# [ASSIGNMENT]
Leaving out the pictures, please reproduce exactly and only the lines from the one that contains "476x433 pixels." through the last line below.

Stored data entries
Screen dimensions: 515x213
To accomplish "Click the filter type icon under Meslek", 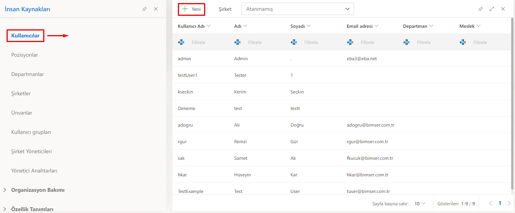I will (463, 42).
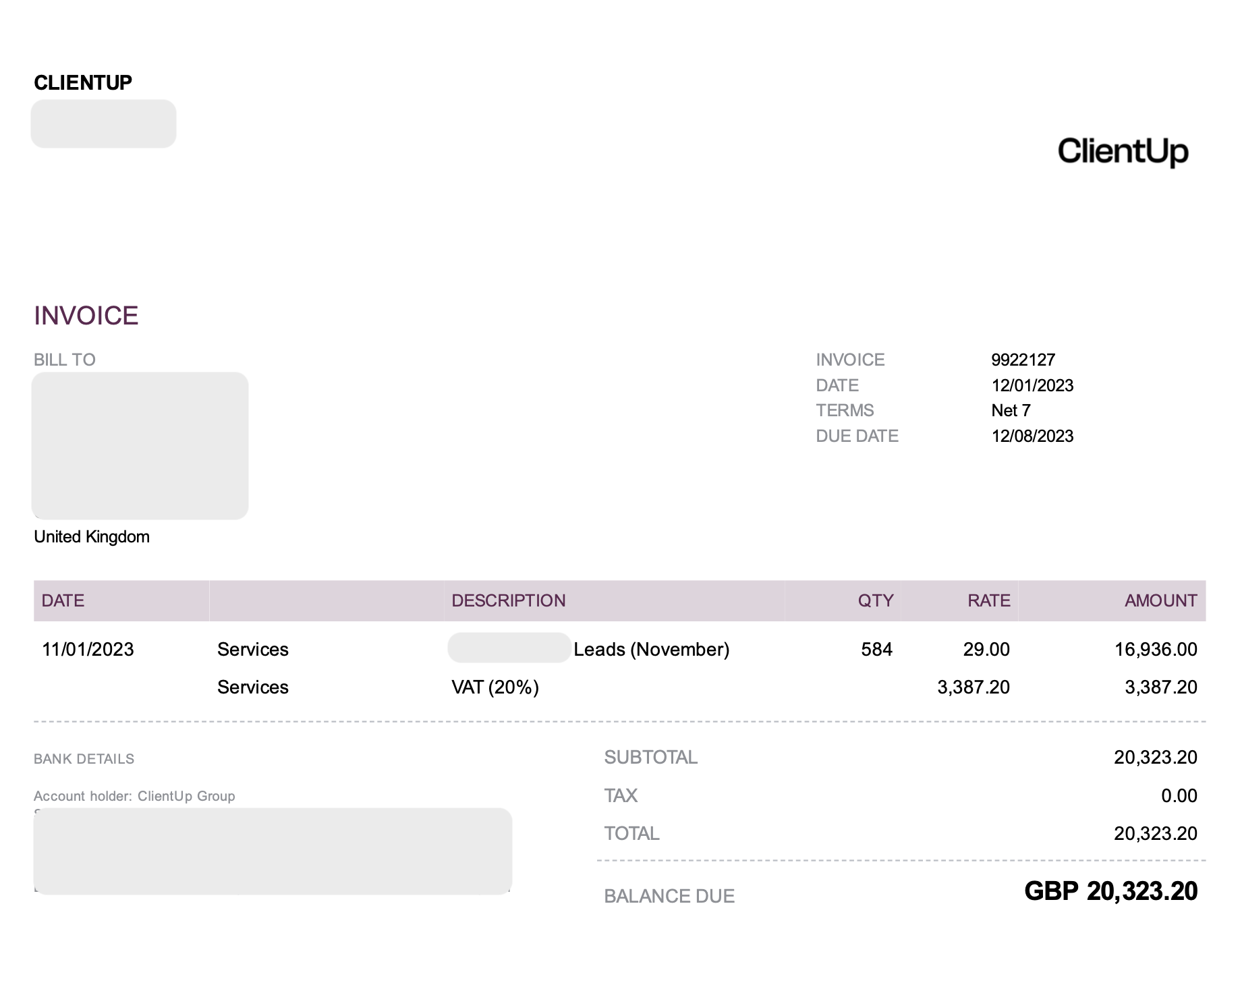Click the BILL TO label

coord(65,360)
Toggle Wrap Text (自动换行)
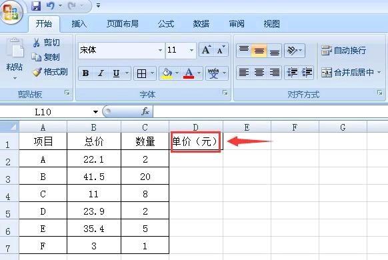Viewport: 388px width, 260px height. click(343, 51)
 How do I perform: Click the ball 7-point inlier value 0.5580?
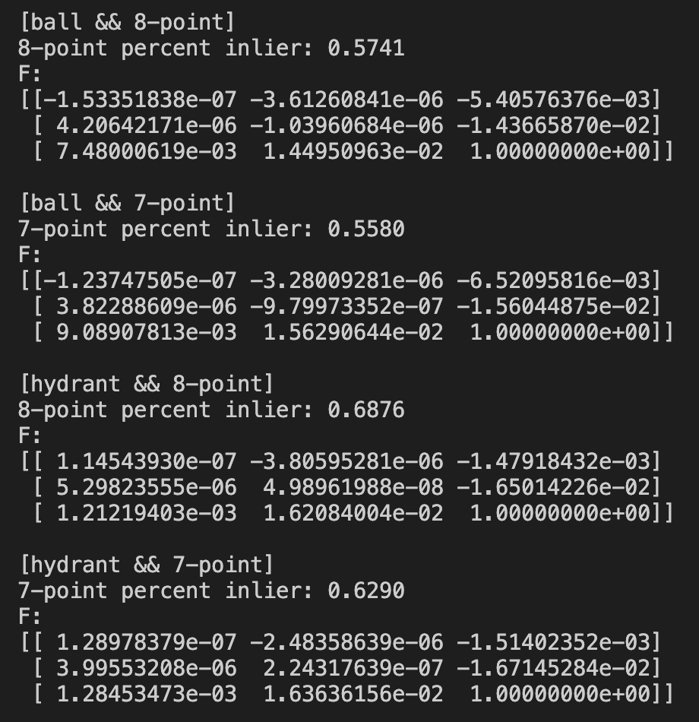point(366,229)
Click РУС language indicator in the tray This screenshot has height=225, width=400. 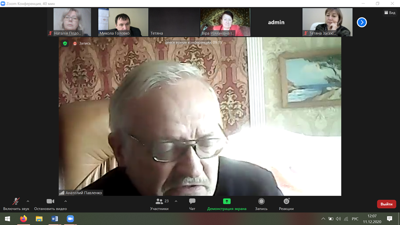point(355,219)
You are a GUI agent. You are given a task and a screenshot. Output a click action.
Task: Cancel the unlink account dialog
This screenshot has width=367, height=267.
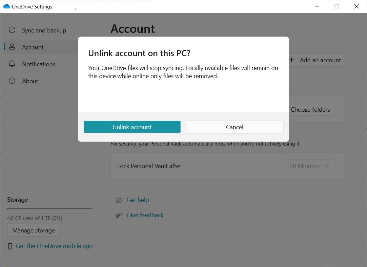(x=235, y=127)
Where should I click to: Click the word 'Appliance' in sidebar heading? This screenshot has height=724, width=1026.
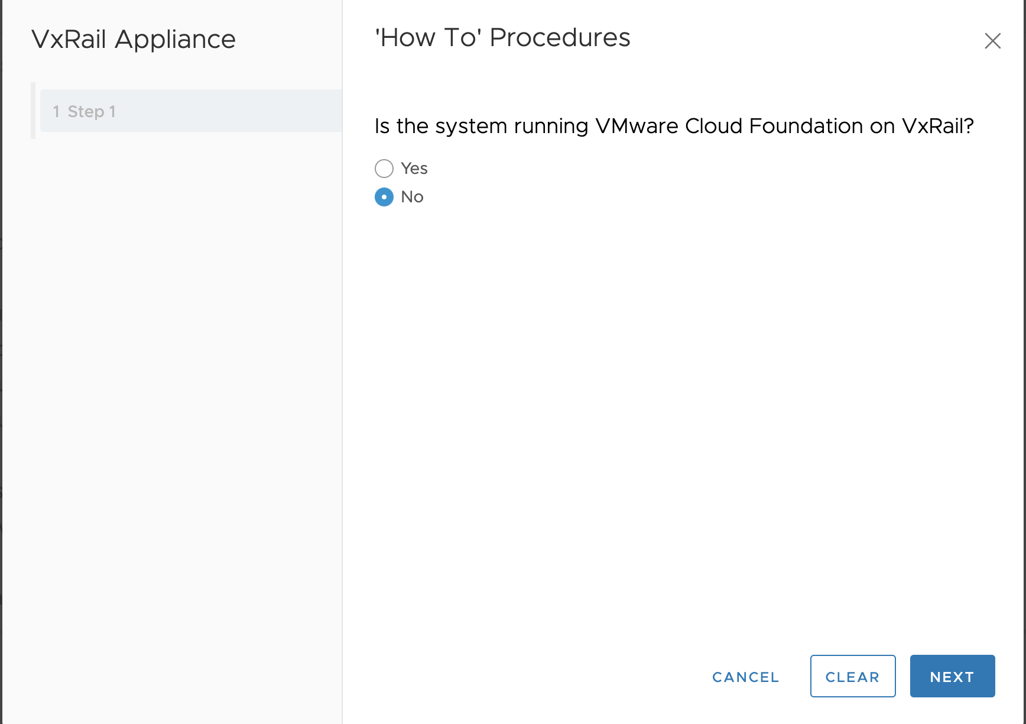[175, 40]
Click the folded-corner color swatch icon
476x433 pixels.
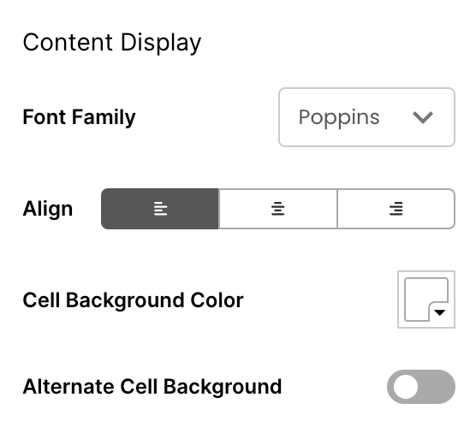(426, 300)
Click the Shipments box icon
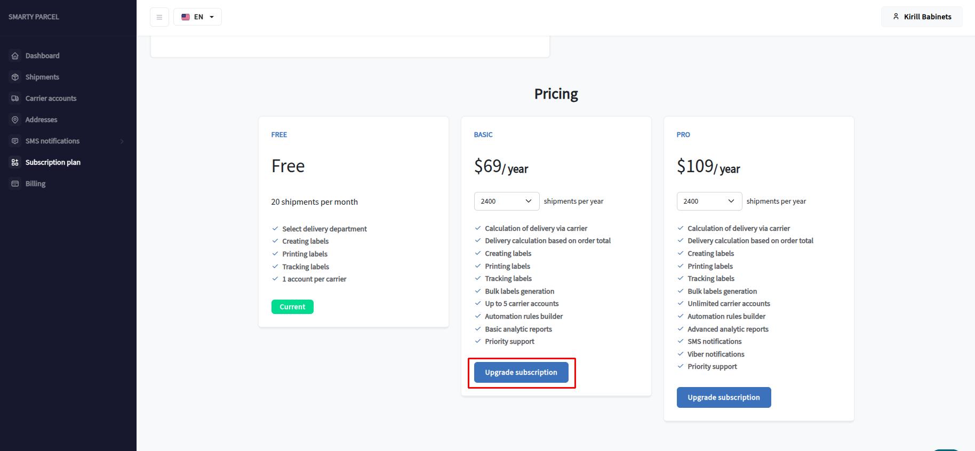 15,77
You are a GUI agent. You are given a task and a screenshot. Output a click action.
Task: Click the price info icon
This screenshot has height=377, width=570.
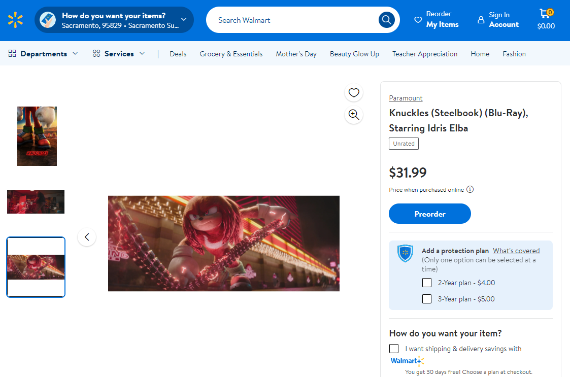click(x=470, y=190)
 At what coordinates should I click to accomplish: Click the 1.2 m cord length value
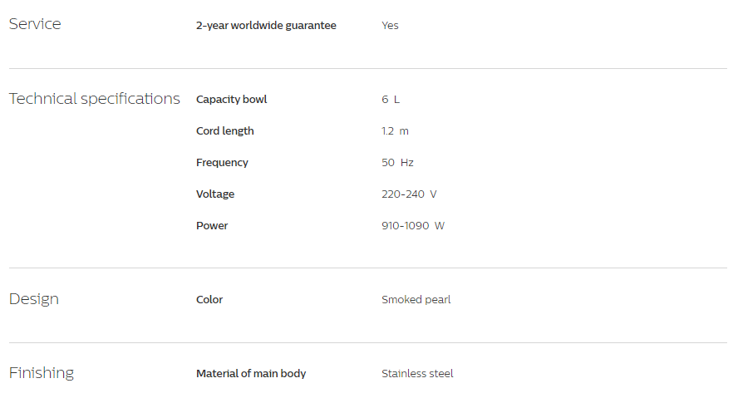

# [SOLUTION TO THIS PROBLEM]
476x433 pixels.
(426, 300)
Click the Shipments box icon
 15,77
You are a GUI agent. You are given a task and a screenshot. Output a click action.
Task: Click the price info icon
This screenshot has height=377, width=570.
click(x=470, y=190)
 At what coordinates should I click to accomplish: Click the 1.2 m cord length value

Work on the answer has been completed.